Short problem =
Answer these questions using the Ullapara text below.
(a) In what year was a thana built in Ullapara?
(b) Which upazilas lie to the north of Ullapara?
(c) What is Ullapara's annual average rainfall?

Administrative area in Rajshahi, Bangladesh

Ullapara (উল্লাপাড়া) is an upazila, or sub-district of Sirajganj District, located in Rajshahi Division, Bangladesh.

==History==
Around 4500 BC, the region of Varendra consisted of parts of Dinajpur, Joypurhat, Bogra, Rajshahi and western Pabna. Pabna and Mymensingh were formed by the deposition of alluvial river soil. At that time, there was no Jamuna River, and Sirajganj and Tangail were part of Mymensingh. According to the Chinese traveler Xuanzang, Sirajgonj was inhabited for seven centuries before the Jamuna began to separate the region from the rest of Mymensingh. At that time, the new region was underwater for eight or nine months of the year. According to Xuanzang, the west bank of the Karatoya River was in the kingdom of Pundravardhana; Ullapara was probably also in the kingdom at the time. The area was settled during the eras of Muslim administration (1204-1757) and the British Raj (1757-1947) before a business center was established. In 1875 a thana (police station) was built, and on 2 July 1983, Ullapara became an upazila.

==Geography==
Ullapara, with 123,864 households and an area of 409.06 km2, was built on alluvial soil deposited by the Padma, Jamuna and other rivers. The upazilas of Raiganj and Tarash are to the north of Ullapara, Tarash and Bhangura to the west, Faridpur and Shahjadpur to the south and Belkuchi and Kamarkhanda to the east. Ullapara is an estimated 10–12 ft above sea level, and is drained by the Karatoya, Fulzor, Jopjopia and Kamla Dargadoh rivers. The average annual high temperature is 35 °C and the average low is 21 °C. Annual average rainfall is 170–190 cm.

Dataset extract =
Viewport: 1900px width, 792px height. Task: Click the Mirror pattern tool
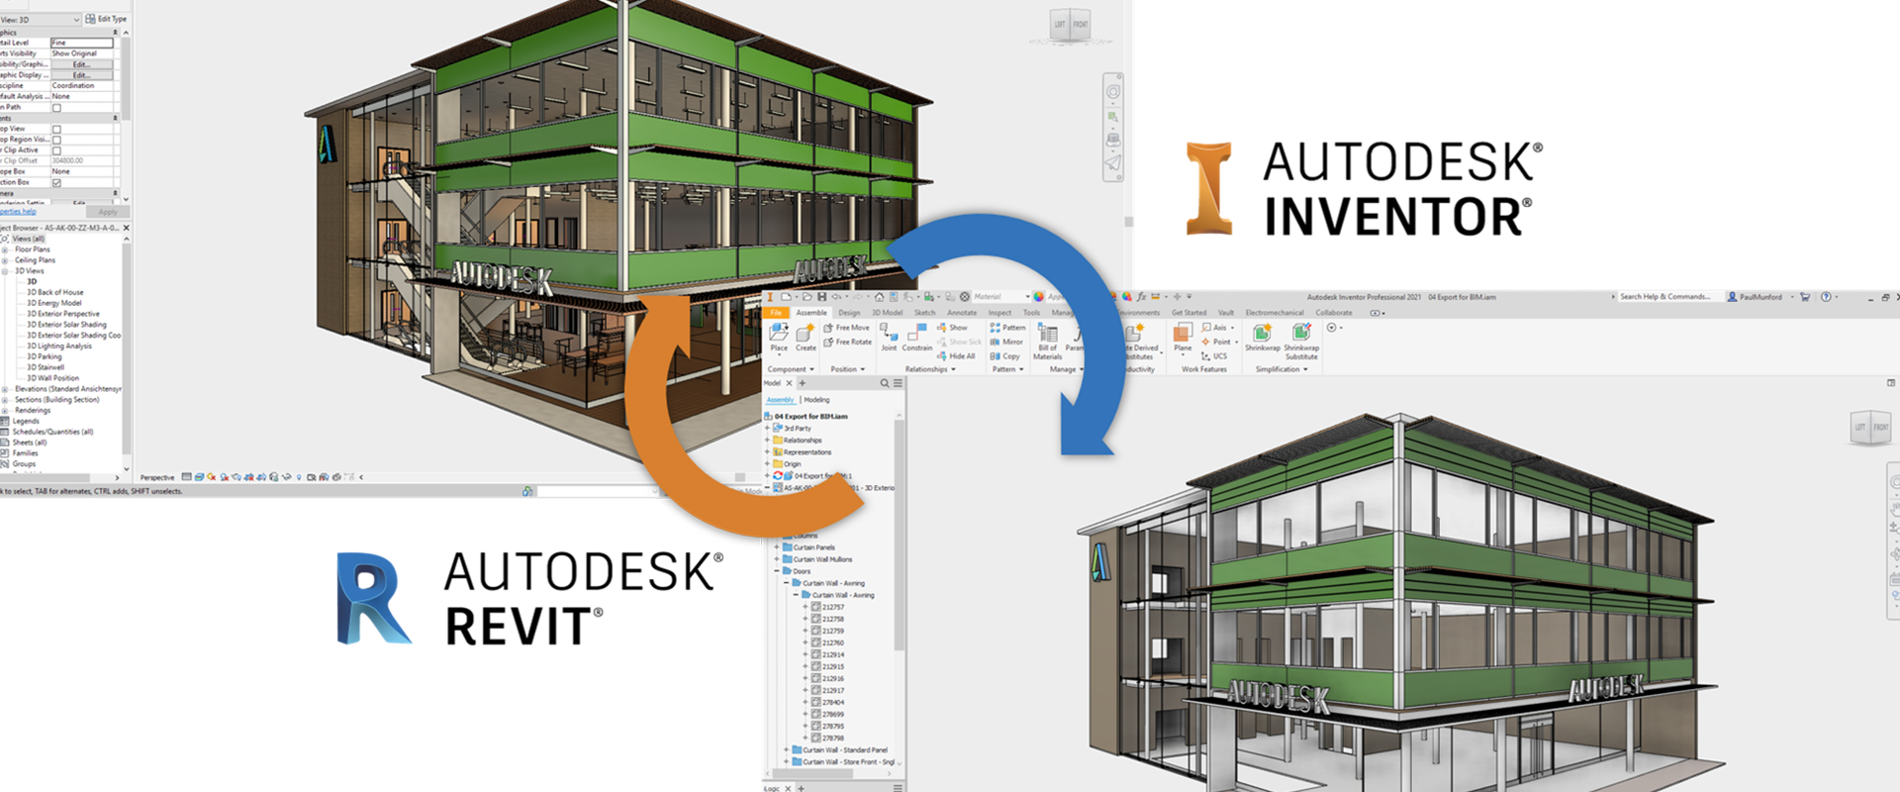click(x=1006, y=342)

==

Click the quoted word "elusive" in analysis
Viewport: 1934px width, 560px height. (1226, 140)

Finished answer =
(a) 1875
(b) Raiganj and Tarash
(c) 170–190 cm